Und was ist mit Realität?
Manche fragen mich: „Aber ist das nicht alles künstlich?“
Meine Antwort ist: Was heißt denn real?
Ist ein Selfie auf Instagram real? Ist ein professionelles Bewerbungsfoto real? Ist ein Roman über das eigene Leben weniger wahr, weil er fiktionalisiert ist?
Ich glaube, wir brauchen mehr Zwischenräume. Mehr kreative Spielflächen, wo wir mit Identität experimentieren können – ohne uns ständig erklären oder rechtfertigen zu müssen. Für mich sind diese Actionfiguren genau das: Zwischenräume voller Wahrheit.
Mein Ausblick – und eine leise Vision
Ich träume davon, dass dieser Trend bleibt. Nicht als Hype, sondern als Werkzeug. Als Ritual. Als Kunstform.
Ich träume von trans Frauen, die sich als „Limitierte Edition“ inszenieren – voller Stolz und Präsenz.
Von nicht-binären Menschen, die ihre fluiden Identitäten in wechselnden Accessoires sichtbar machen.

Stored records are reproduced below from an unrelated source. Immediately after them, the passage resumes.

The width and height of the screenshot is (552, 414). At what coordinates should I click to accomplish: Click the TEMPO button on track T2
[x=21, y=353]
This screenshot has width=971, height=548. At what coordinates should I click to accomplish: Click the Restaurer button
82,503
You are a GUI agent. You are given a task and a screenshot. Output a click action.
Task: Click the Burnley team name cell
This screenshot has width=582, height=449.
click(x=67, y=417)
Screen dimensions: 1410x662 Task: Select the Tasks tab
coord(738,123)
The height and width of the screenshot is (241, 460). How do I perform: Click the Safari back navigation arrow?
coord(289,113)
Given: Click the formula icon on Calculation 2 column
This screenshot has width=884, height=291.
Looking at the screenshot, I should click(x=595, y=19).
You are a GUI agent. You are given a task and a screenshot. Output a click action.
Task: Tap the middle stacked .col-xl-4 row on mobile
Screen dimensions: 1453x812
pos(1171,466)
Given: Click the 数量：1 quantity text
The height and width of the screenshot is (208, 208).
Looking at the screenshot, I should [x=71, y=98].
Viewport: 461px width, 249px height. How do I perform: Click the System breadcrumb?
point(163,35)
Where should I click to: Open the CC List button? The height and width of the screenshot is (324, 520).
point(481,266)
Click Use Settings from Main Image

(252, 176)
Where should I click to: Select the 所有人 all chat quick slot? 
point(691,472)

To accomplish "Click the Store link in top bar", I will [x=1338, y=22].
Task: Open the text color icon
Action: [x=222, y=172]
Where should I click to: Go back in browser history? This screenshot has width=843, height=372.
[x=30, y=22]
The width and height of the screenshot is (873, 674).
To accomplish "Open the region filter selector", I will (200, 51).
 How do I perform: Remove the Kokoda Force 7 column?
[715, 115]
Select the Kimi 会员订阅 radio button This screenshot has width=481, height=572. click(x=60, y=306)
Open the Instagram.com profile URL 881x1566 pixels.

Von älteren Frauen, die sich nicht mehr verstecken, sondern sagen: „Ich bin sammelbar – mit Geschichte.“
Vielleicht baue ich mal eine Ausstellung daraus. Vielleicht schaffe ich eine Workshopreihe. Vielleicht bleibt es einfach ein Schatz in meinem Blogarchiv. Aber was auch immer daraus wird: Diese Bilder gehören zu mir. Und ich bin stolz darauf.
📚 Glossar
Actionfigur
Eine bewegliche Kunststofffigur, die oft eine Rolle aus Film, Serie oder Popkultur darstellt. Im KI-Kontext meist als fotorealistisches Standbild in Verpackung visualisiert.
Boxed Set / Blisterverpackung
Typische Verpackungsform für Actionfiguren – meist mit Sichtfenster (Blister) und stilisiertem Kartonhintergrund.
KI-generierte Bildserie
Eine Serie von Bildern, die mithilfe künstlicher Intelligenz erstellt wurde – hier auf Basis von textuellen Prompts (Anweisungen) und ggf. Bildern durch Modelle wie DALL·E.
GPT-4o / DALL·E
Bildgenerator aus der GPT-Familie von OpenAI. Ermöglicht detaillierte KI-generierte Bilder durch Kombination von Textbeschreibung und ggf. Fotoanalyse.
Signature-Profil (hier: Sarah)
Ein fester visuell-stilistischer Rahmen, in dem Körperform, Frisur, Haltung, Gesichtsausdruck und Accessoires (z. B. Brille, Halsband) definiert sind – zur konsistenten Darstellung in KI-Prozessen.
BDSM-O-Ring-Halsband
Ein Lederhalsband mit silbernem Ring – in der BDSM-Szene ein Symbol für Hingabe, Identifikation oder Beziehung. In meinem Fall auch ein Element meiner persönlichen Ästhetik und Ausdrucksform.
Trans Frau
Eine Frau, die bei Geburt als männlich eingeordnet wurde, sich aber als Frau identifiziert und lebt. Ich bin eine davon – mit Stolz.
Self-Empowerment
Ein Prozess, durch den Menschen sich selbst bestärken, ihre Identität sichtbar machen und ihre Handlungsmacht zurückerobern – auch durch kreative Mittel.
Popkultur
Ein Sammelbegriff für kulturelle Ausdrucksformen (Musik, Serien, Comics, Mode etc.), die breite gesellschaftliche Wirkung entfalten und oft identitätsbildend wirken.